Not 100% related, but I would expect us to canonicalize shuffles to avoid the "all elements come from the second input" case.
(I'm not saying you should remove the check, since the cost is fairly minor... but I'm curious whether this is the case)

../lib/Target/X86/X86TargetTransformInfo.cpp
886 ↗(On Diff #82501)

SGTM.

2207 ↗(On Diff #82656)

Could you add an assert here?

../test/Analysis/CostModel/X86/shuffle-reverse.ll
126 ↗(On Diff #82656)

I thought this patch was not supposed to touch the costs of SK_Reverse shuffles.
Did we end up considering this shuffle SK_PermuteSingleSrc?

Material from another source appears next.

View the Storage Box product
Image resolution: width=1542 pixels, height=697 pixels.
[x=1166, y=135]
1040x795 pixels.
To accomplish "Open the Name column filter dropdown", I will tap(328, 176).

../test/Analysis/CostModel/X86/shuffle-two-src.ll
4 ↗(On Diff #82656)

1 -> 2

delena marked 2 inline comments as done.Jan 1 2017, 4:36 AM
delena added inline comments.
../test/Analysis/CostModel/X86/shuffle-reverse.ll
126 ↗(On Diff #82656)

In some cases "reverse" is cheaper in some not, but definitely not more expensive than SK_PermuteSingleSrc. I fixed one line in the "reverse" cost to make it consistent. But in order to redirect SK_Reverse to SK_PermuteSingleSrc I need to refactor the whole function. I don't want to do this in this patch. I'm also taking in account one more pending patch to the same place: https://reviews.llvm.org/D27811

delena updated this revision to Diff 82783.Jan 1 2017, 4:47 AM

Some minor changes after Michael's comments.

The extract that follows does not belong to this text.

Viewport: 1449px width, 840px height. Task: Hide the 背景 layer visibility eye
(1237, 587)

zvi added a subscriber: magabari.Jan 1 2017, 11:49 PM
mkuper edited edge metadata.Jan 2 2017, 12:27 AM

This LGTM, but please also wait for Simon's approval (or disapproval :-) ), just so your patches stay in sync.

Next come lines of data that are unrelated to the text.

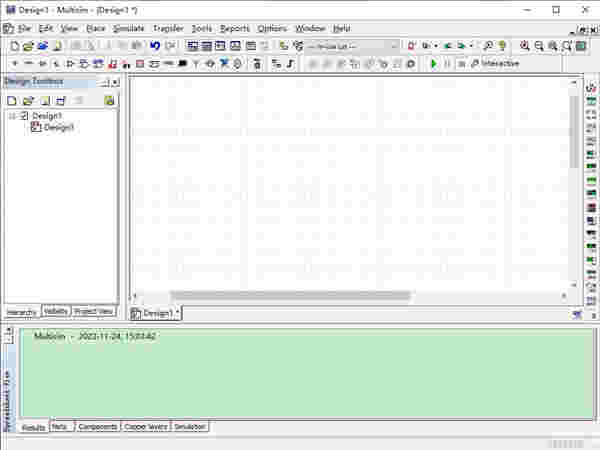
Task: Click the Undo arrow icon
Action: click(x=155, y=46)
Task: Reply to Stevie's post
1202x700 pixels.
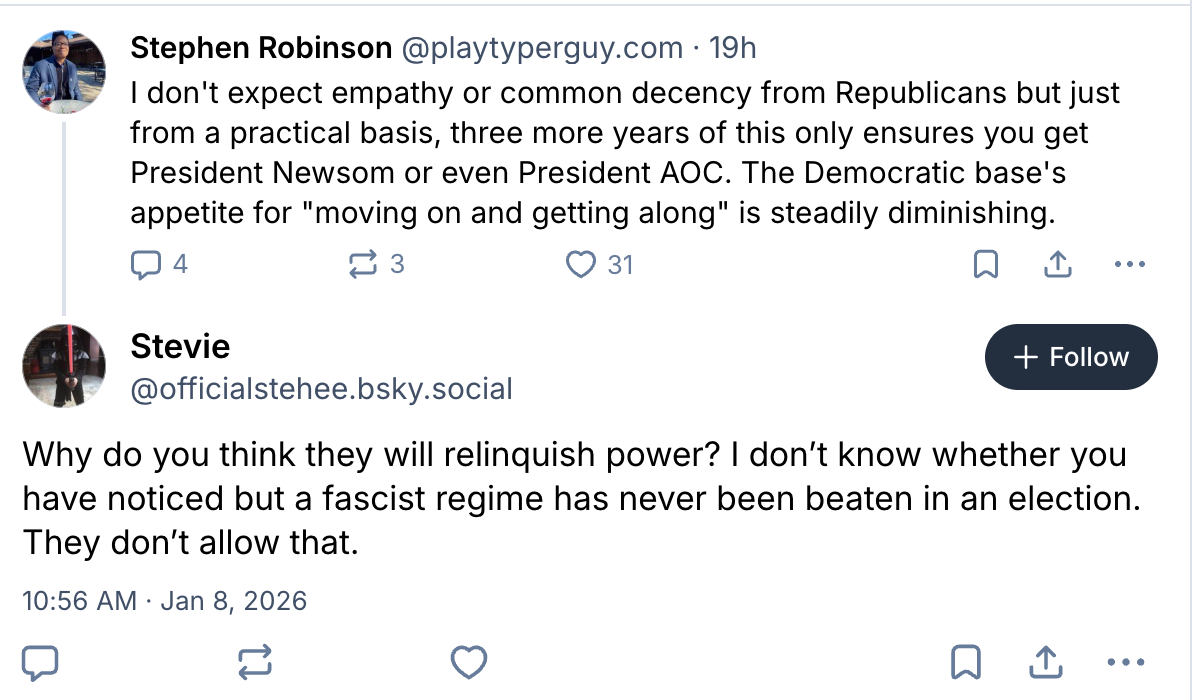Action: click(x=40, y=661)
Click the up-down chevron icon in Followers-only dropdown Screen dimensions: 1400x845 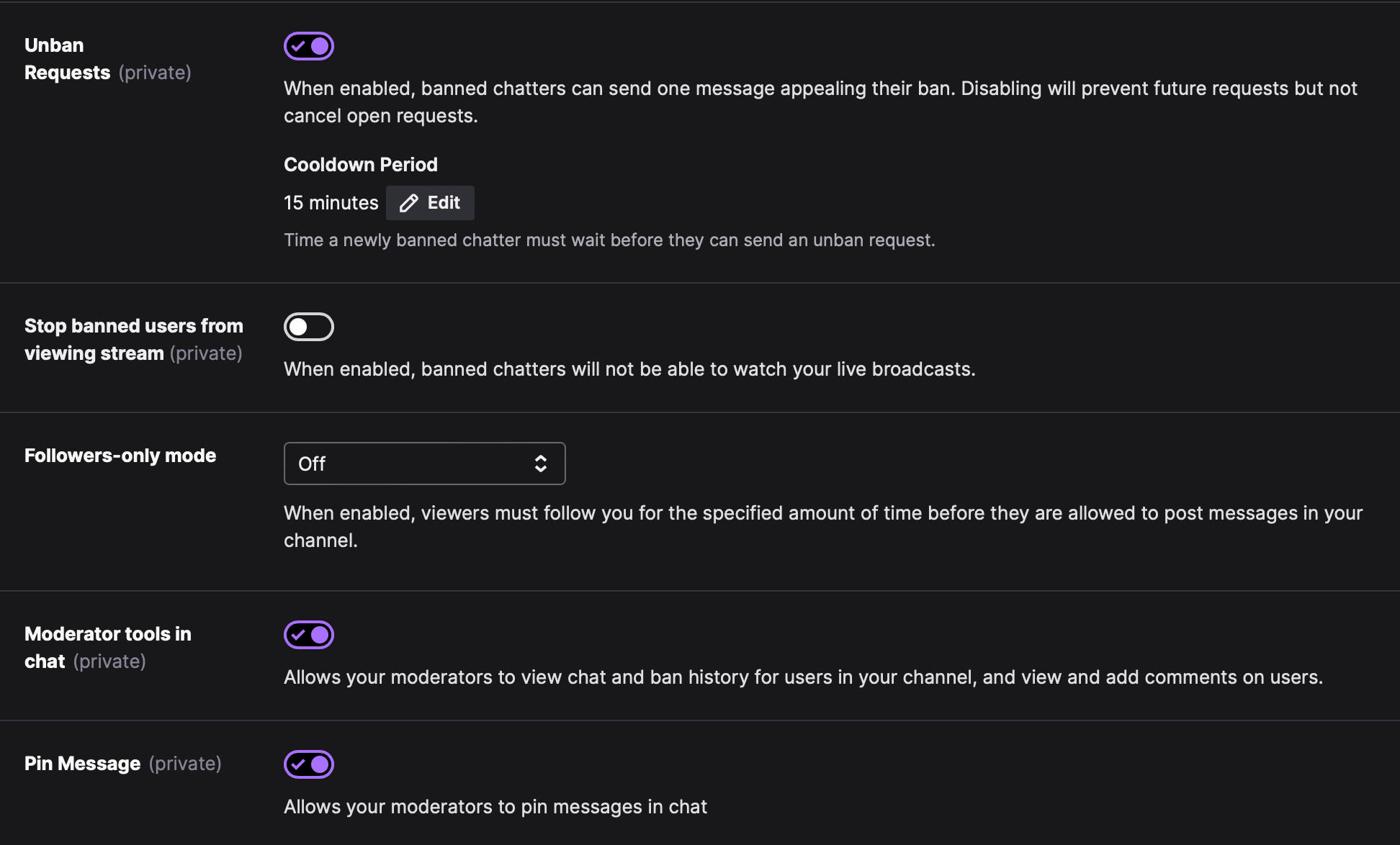541,464

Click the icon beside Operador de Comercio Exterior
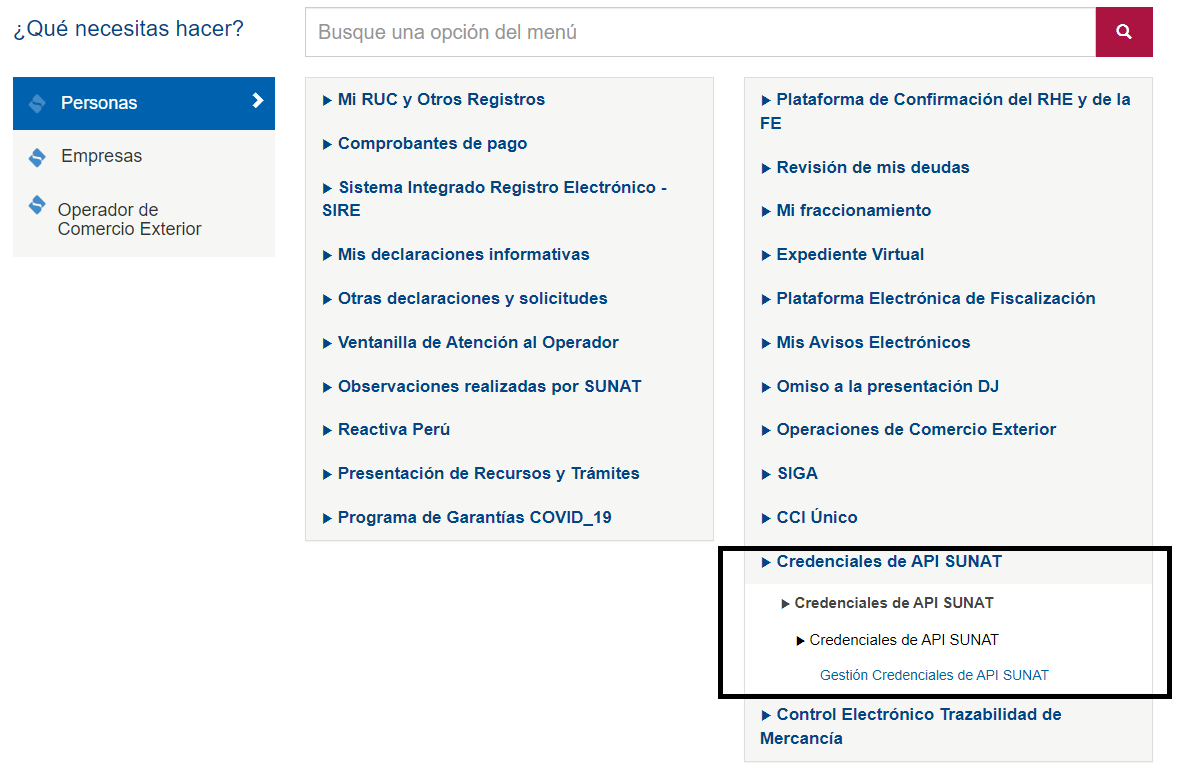(x=36, y=205)
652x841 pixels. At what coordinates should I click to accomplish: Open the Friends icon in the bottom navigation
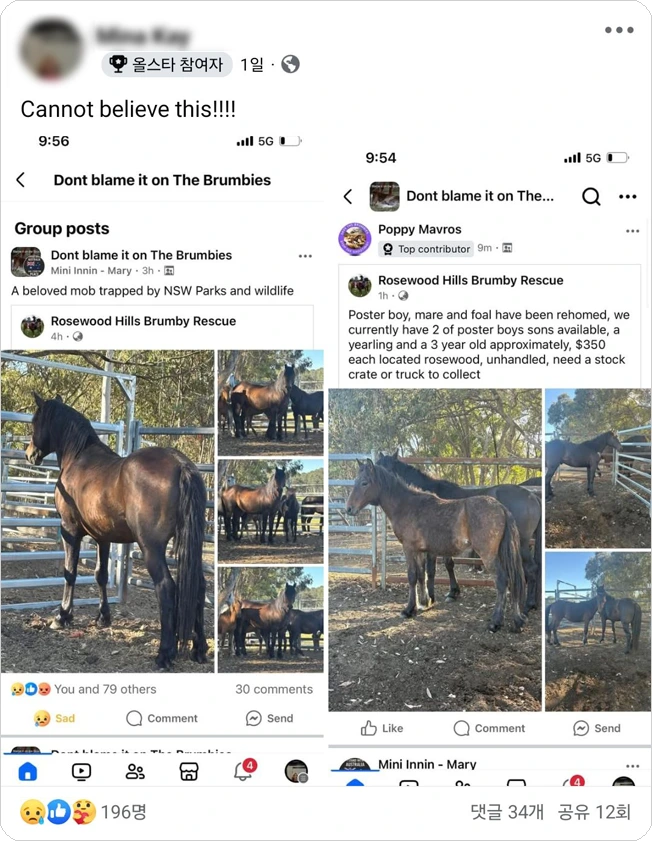click(135, 771)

../lib/Analysis/CostModel.cpp
115 ↗(On Diff #82656)

So, if this goes in first, it'll get removed by Simon's clean-up, right?

RKSimon accepted this revision.Jan 2 2017, 1:35 AM
RKSimon edited edge metadata.

LGTM, with a few minors. I can do the NFC refactor on the shuffle kinds after that and the finish off the broadcast patch.

I wonder whether we should consider adding a version of getShuffleCost that takes a raw shuffle mask instead of a shuffle kind enum - similar to getIntrinsicInstrCost. There is always going to be cases where the target code can identify more cheap shuffle cases. But that is a problem for another day - we would still need the SK_PermuteTwoSrc/SK_PermuteSingleSrc enums.

../lib/Analysis/CostModel.cpp
115 ↗(On Diff #82656)

Yes, but that's not a problem.

../lib/Target/X86/X86TargetTransformInfo.cpp
617 ↗(On Diff #82783)

I missed this when I did the earlier work on Reverse - better just to commit this (and the fixed cost test) separately.

This revision is now accepted and ready to land.Jan 2 2017, 1:35 AM
This revision was automatically updated to reflect the committed changes.